**Text segment**.
......

After WWI, the Treaty of Versailles made Danzig, my father’s hometown, a free city/state. He was ethnically German, however, at the time of his birth, 1937, Danzig was not Germany or Poland, instead it was it’s own free governing city. Hitler was angry that this free city of Danzig, which he still considered to be a German city was now separated by the Polish Corridor and cut off from the rest of the Reich. He demanded Danzig be returned to Germany, and access be granted between Germany and Danzig, and when the Polish refused, the invasion of Poland began. On September 1, 1939, the first shots of WW2 rang out as my father slept in his crib. So, by the age of 2, he now lived in Germany, as Danzig was annexed along with Poland. Citizenship by German descent.
This would be short-lived however, when in January 1945, he and his family would be forced to flee their city due to the advancing Soviet army. By March 1945, the Soviets would have taken full control of Danzig, which had been reduced to rubble, so there was no hope of return. They would eventually make their way to Austria as refugees, which had also been annexed by Germany. This is where they were living at the end of WW2.
As ethnic Germans (Reichsdeutshe), who had moved to Austria AFTER it had been annexed by Germany, they would soon find themselves forced to move again. After the war ended, the Allied powers in Austria were trying to disentangle Austria from Germany. Anyone who was clearly Reichsdeutsche, regardless of their precise pre-war origins in places like Danzig, was considered a foreign national in the context of Austria’s re-establishment as an independent state. The Allies wanted to send these German citizens back to Allied-occupied Germany.
And with this, begins the story of the second time my father was forced to leave his home, with no place to go, before his 8th birthday in 1945.

“We were starting to truly love living in Austria. With the war now officially over, we were able to relax a bit more and start settling into life in the Alps. Mutti loved hiking and taking long walks through the mountains with her new blossoming love Walter, and although still a prisoner-of-war, they began planning their life together once he would be released. His home had been in Riga, Latvia, which was now Soviet territory, so he could not return there. Our home had been in Danzig, Germany, which was now Poland, so we could not return there either. So, starting a new life together in Austria, where the air was fresh and the Alps were stunning, seemed like a wonderful plan.
One month after our vacation trip with Walter, we came home to find Mutti sobbing at the kitchen table. “What am I going to do? Where will we go? We have no money. We will have no food. How can they do this to a woman with two small children?” Mutti had just been notified that we were being forced to leave Austria immediately. We had one week to leave the country voluntarily or would be deported forcefully. Trains were being provided. We were being deported for being ethnic Germans.

......

**Given data**.
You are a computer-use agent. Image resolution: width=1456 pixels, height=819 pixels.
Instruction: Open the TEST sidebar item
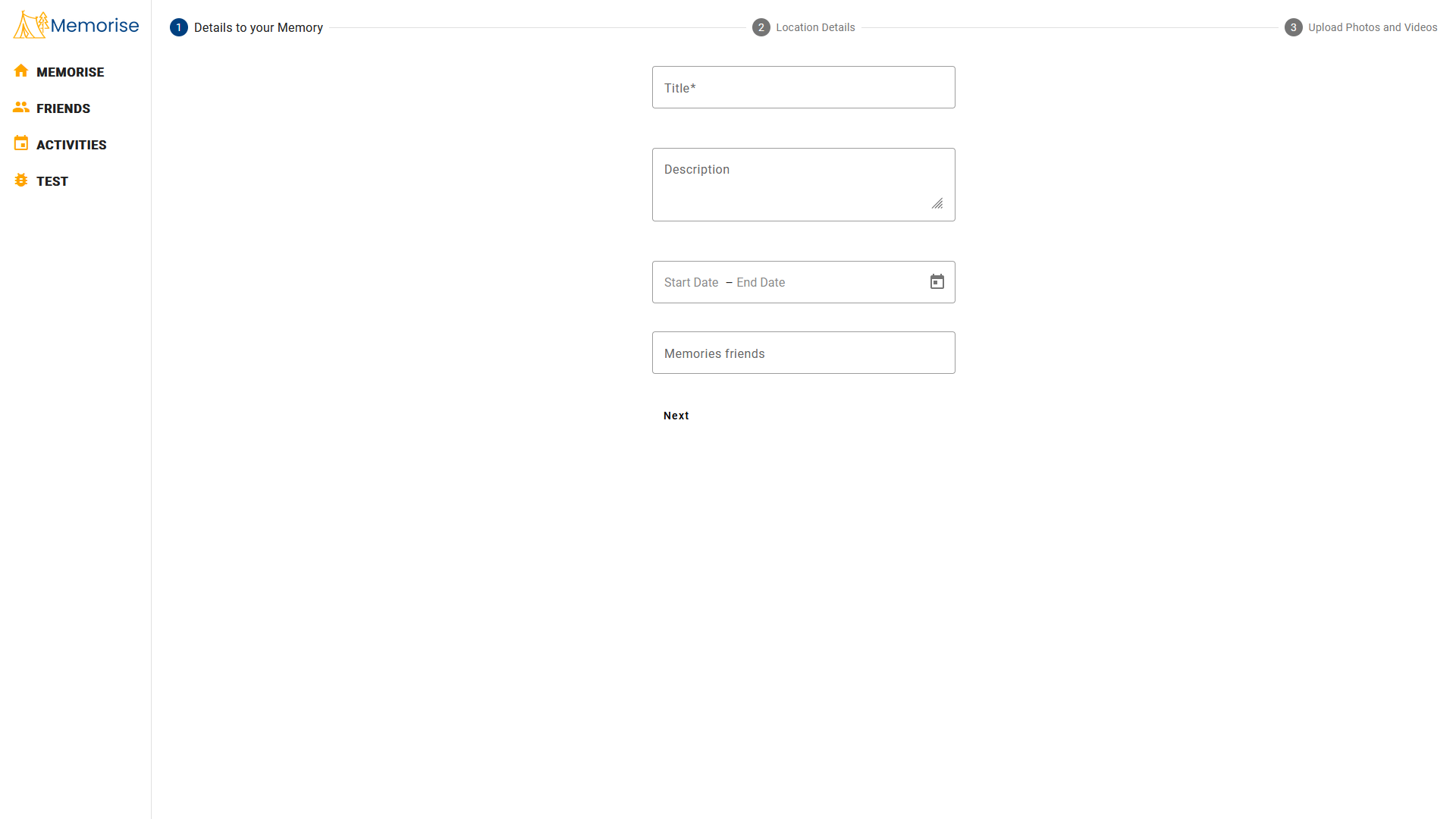[x=52, y=181]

......

**Problem to solve**.
Reproduce the portion of the Danzig memoir between "As ethnic Germans" and "to Allied-occupied Germany.", inclusive.

**Solution**.
As ethnic Germans (Reichsdeutshe), who had moved to Austria AFTER it had been annexed by Germany, they would soon find themselves forced to move again. After the war ended, the Allied powers in Austria were trying to disentangle Austria from Germany. Anyone who was clearly Reichsdeutsche, regardless of their precise pre-war origins in places like Danzig, was considered a foreign national in the context of Austria’s re-establishment as an independent state. The Allies wanted to send these German citizens back to Allied-occupied Germany.